Collection entries
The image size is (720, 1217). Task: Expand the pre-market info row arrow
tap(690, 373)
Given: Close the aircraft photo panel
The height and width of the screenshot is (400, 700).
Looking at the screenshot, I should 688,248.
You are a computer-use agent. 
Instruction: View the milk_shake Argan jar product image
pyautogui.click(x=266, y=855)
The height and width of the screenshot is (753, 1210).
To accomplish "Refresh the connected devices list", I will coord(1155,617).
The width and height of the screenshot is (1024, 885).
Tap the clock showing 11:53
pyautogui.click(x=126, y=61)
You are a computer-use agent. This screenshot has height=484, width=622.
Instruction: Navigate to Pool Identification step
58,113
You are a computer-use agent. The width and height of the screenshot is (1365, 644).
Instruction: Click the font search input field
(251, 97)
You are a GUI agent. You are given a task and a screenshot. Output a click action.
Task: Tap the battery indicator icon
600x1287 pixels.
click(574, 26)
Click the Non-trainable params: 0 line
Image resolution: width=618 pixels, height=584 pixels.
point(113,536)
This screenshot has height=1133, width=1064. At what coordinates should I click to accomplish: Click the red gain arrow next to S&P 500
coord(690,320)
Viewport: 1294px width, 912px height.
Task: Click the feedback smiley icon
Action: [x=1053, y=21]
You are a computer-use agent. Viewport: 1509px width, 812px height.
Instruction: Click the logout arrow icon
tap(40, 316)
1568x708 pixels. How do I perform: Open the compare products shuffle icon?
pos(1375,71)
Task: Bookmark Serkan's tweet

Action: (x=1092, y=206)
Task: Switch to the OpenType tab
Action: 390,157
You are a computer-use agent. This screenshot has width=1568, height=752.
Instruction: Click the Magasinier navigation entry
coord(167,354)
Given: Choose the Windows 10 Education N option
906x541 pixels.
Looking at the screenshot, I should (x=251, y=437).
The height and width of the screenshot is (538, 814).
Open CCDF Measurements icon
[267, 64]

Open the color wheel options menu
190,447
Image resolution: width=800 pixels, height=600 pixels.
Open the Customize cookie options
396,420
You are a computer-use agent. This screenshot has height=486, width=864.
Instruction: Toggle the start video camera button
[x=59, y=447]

Problem to work on:
Can you reproduce the records starting at the line that contains "You are a computer-use agent. Viewport: 1509px" and ending with the final line of the records, including both of those lines?

Full output:
You are a computer-use agent. Viewport: 1509px width, 812px height.
Instruction: Click the logout arrow icon
tap(40, 316)
1568x708 pixels. How do I perform: Open the compare products shuffle icon?
pos(1375,71)
Task: Bookmark Serkan's tweet

Action: (x=1092, y=206)
Task: Switch to the OpenType tab
Action: 390,157
You are a computer-use agent. This screenshot has width=1568, height=752.
Instruction: Click the Magasinier navigation entry
coord(167,354)
Given: Choose the Windows 10 Education N option
906x541 pixels.
Looking at the screenshot, I should (x=251, y=437).
The height and width of the screenshot is (538, 814).
Open CCDF Measurements icon
[267, 64]

Open the color wheel options menu
190,447
Image resolution: width=800 pixels, height=600 pixels.
Open the Customize cookie options
396,420
You are a computer-use agent. This screenshot has height=486, width=864.
Instruction: Toggle the start video camera button
[x=59, y=447]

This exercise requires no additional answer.